Not only is there no hunger but people appreciate every bite—and take fewer of them. Food is more precious because it's overall more expensive—and the local food is grown by people we know. As happened in Cuba after Russia withdrew its oil shipments, we are all thinner and more able. In fact, we are sick less and treat most illnesses with patience, rest, and locally formulated tonics, infusions, roots, and leaves—though we also still rely on surgery and antibiotics as needed. Some farms grow medicinal plants exclusively.

With oil now tripled in price, we produce more energy locally from the sun, winds, tides, and biomass (including poop), but it's pricey too, so some have returned to animal power—oxen and horses—to run their farms.

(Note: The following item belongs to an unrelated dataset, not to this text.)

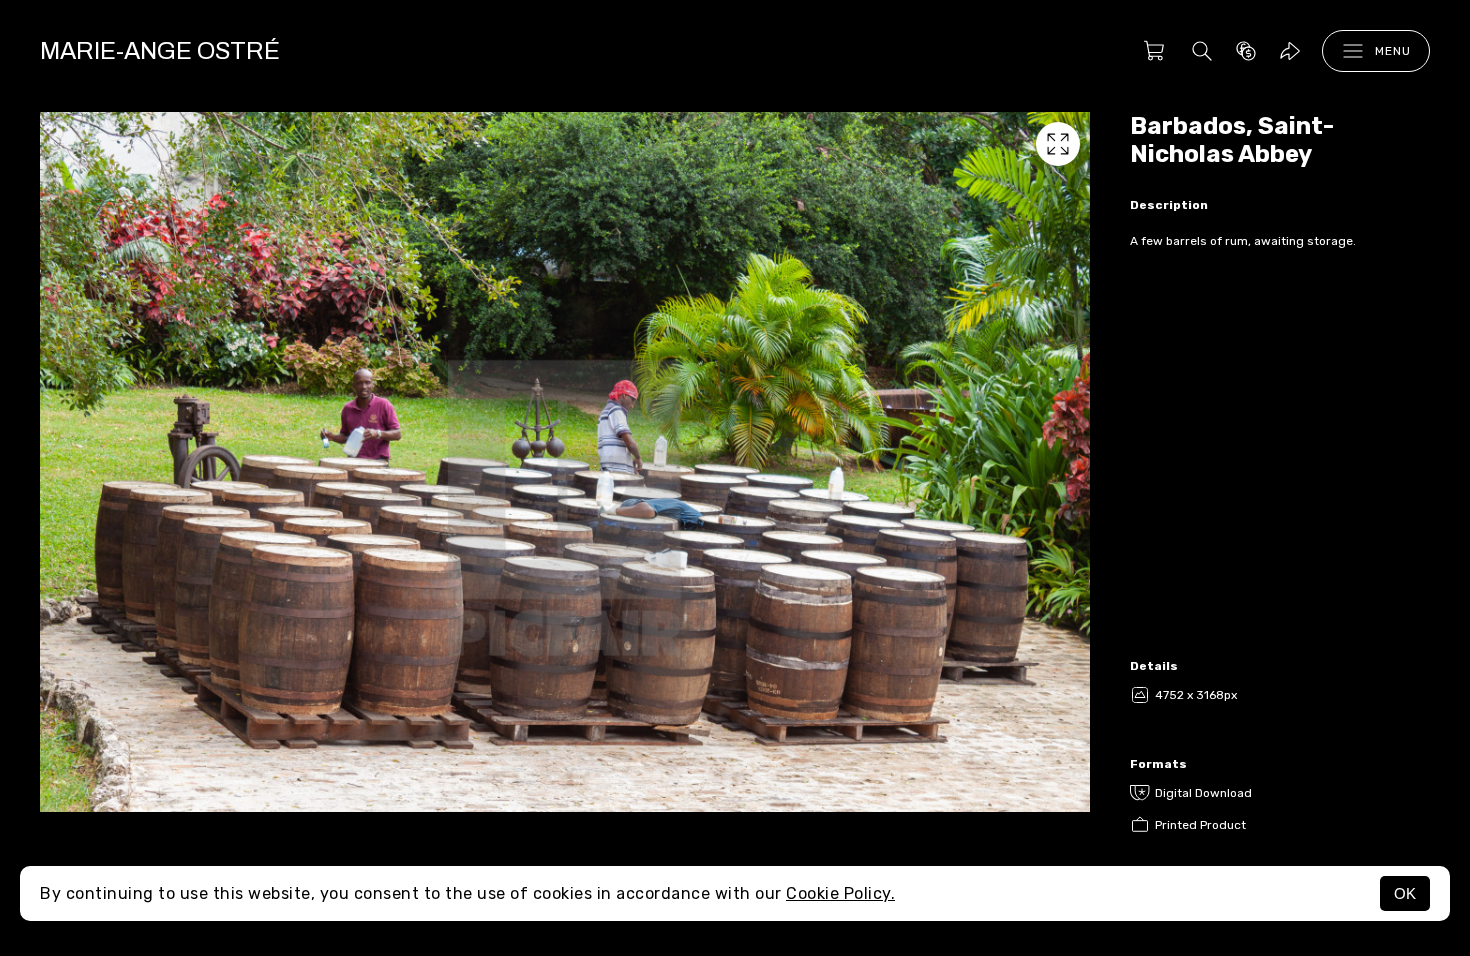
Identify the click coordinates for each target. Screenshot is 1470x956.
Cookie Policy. (840, 893)
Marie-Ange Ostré (160, 51)
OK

With demand for locally grown food soaring, more five- to ten-acre farms are actively using permaculture, biodynamic, organic, and agro-ecological strategies to grow food intensively. Farming itself is no longer a marginal profession since the economics of the global food system have shifted due to declining fertility, changing weather patterns, and rising energy costs. It's just more cost-effective to source food regionally.

Some hobby farmers have given up their city homes and moved here lock, stock, and (rain) barrel. Tax breaks for putting at least 50 percent of their property in agriculture encouraged some of them to even give five-year leases to young farmers who grow food for them and the community. All this means the average age of farmers on Whidbey is now under fifty, and the longtime farmers find themselves in demand as educators and mentors to flocks of people in their twenties eager to learn farming and grow food. The Greenbank Farm New Farmer Training Center now graduates fifty farmers a year and Skagit Valley College has a certificate program in organic farming as well. Most farms have a seed-saving program, cultivating seeds that flourish in our microclimates. Besides Walmart waste, WILC converts all island organic waste into good soil. In fact, composting toilets are now legal as third bathrooms.

Bottom line: In 2020 we now have the capacity to provide one thousand calories a day of nutritious, delicious, seasonal food for all our people—who, by the way, have learned to design their daily menus around what we can produce.

The next step after visioning was “back casting”—standing in that 2020 vision and telling the story, year by year, of how we got here from 2011. That was harder. Our doubting, discouraged minds spoke up then: Impossible! They won't let us! We don't have the money! Who will do it?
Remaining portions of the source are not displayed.